Main Responsibilities
Represent quality interests and concerns in conjunction with a cross functional team. Provide support for project/process transfer to production. Lead Quality Engineering activities as part of a cross functional team. Drafting, reviewing and updating risk management documentation, as required e.g. p FMEA. Drafting and execution of Test Method Validation Protocols and Reports.
Develop or assist in the development of inspection procedures and test methods for Receiving Inspection, In Process inspections or Final Release Testing. Determination of appropriate sampling plans based upon valid statistical rationales and historical data. Review of Process Validation Documentation (e.g. IQ, OQ, PQ). Completion of Data Verification activities.
Support qualification activities for new suppliers and new component qualification, as required. Identification of quality system improvement opportunities and execution through the change management system. Completion of root cause investigations for nonconformances, as required. Completion of Gap Analysis activities.
Responsible for compilation and communication of data for Management Review, as required. Provide support for audits including internal, corporate, customer and notified body audits. Participate in internal audit or supplier audit programs, as required. Ensure alignment of the quality system with changes in global and corporate quality management standards, polices or regulations.

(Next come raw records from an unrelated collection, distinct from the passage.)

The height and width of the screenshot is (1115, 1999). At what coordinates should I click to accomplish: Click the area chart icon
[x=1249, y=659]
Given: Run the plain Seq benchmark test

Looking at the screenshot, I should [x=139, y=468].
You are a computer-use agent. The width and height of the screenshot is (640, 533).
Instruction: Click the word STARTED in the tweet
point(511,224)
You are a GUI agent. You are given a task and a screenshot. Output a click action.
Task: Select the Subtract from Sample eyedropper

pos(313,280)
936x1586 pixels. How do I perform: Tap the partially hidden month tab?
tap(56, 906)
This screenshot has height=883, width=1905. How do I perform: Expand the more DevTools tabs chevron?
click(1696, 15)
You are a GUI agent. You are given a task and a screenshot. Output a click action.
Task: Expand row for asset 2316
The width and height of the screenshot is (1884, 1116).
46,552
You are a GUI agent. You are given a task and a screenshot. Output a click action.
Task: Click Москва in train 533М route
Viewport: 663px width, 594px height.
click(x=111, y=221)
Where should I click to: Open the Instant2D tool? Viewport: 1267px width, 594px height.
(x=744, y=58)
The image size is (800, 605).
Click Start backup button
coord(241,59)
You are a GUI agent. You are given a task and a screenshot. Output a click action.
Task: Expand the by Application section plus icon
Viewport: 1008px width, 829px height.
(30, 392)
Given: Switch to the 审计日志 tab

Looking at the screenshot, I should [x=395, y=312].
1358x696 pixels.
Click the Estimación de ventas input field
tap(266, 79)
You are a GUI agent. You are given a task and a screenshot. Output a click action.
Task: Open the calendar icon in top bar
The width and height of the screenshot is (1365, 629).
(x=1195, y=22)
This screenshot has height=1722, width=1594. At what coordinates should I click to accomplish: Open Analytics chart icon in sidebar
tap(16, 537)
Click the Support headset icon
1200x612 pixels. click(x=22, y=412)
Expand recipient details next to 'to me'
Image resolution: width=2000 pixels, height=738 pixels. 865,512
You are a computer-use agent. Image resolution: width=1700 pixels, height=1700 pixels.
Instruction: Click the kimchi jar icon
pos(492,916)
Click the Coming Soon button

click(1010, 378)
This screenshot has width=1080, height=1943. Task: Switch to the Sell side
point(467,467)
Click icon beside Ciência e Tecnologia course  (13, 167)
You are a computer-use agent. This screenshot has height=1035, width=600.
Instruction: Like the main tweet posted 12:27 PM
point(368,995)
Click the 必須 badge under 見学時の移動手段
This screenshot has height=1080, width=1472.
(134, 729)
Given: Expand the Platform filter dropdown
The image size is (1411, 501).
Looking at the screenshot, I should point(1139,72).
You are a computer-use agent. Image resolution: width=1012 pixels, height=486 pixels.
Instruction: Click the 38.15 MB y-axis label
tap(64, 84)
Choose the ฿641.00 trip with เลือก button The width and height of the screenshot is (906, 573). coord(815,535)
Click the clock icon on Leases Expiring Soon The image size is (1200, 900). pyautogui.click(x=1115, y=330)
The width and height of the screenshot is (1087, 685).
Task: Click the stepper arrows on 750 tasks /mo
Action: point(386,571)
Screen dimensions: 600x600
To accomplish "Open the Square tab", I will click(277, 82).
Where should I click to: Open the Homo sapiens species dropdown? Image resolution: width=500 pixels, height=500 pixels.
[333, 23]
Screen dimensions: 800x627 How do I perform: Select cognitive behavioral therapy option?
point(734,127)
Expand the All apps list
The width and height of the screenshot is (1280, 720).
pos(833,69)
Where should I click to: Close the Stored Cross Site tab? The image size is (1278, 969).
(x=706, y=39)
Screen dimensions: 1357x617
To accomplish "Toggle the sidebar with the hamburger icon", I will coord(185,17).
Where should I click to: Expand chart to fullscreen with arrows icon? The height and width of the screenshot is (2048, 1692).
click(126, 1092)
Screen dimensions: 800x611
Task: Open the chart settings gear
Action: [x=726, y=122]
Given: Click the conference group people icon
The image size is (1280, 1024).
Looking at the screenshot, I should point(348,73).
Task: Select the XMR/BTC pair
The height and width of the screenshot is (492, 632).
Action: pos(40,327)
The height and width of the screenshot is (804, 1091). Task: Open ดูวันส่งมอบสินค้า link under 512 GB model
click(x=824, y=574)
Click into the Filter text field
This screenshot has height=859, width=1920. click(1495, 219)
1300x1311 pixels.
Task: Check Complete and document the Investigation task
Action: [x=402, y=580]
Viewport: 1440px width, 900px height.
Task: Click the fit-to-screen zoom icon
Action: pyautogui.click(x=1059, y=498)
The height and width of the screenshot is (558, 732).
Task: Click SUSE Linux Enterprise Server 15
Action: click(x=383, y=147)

Management and monitoring of Quality Metrics, as required.
About You
Third level Engineering/Technical/Science Qualification. Min 3 years' experience in the medical device or pharmaceutical industry. Preferred Knowledge and Skills: Working knowledge of ISO 13485 and its applicability to the manufacturing environment. Experience with risk management, particularly p FMEA and familiarity with ISO 14971.
Experienced in use of statistical software packages e.g. Mini Tab. Experience in the execution of all stages of Gage R&R / Test Method Validation. Experience in auditing (internal and / or supplier), Lead Auditor Qualification is advantageous. Working knowledge of change control processes, non-conformance & CAPA. Working knowledge of c GMP and cleanroom requirements.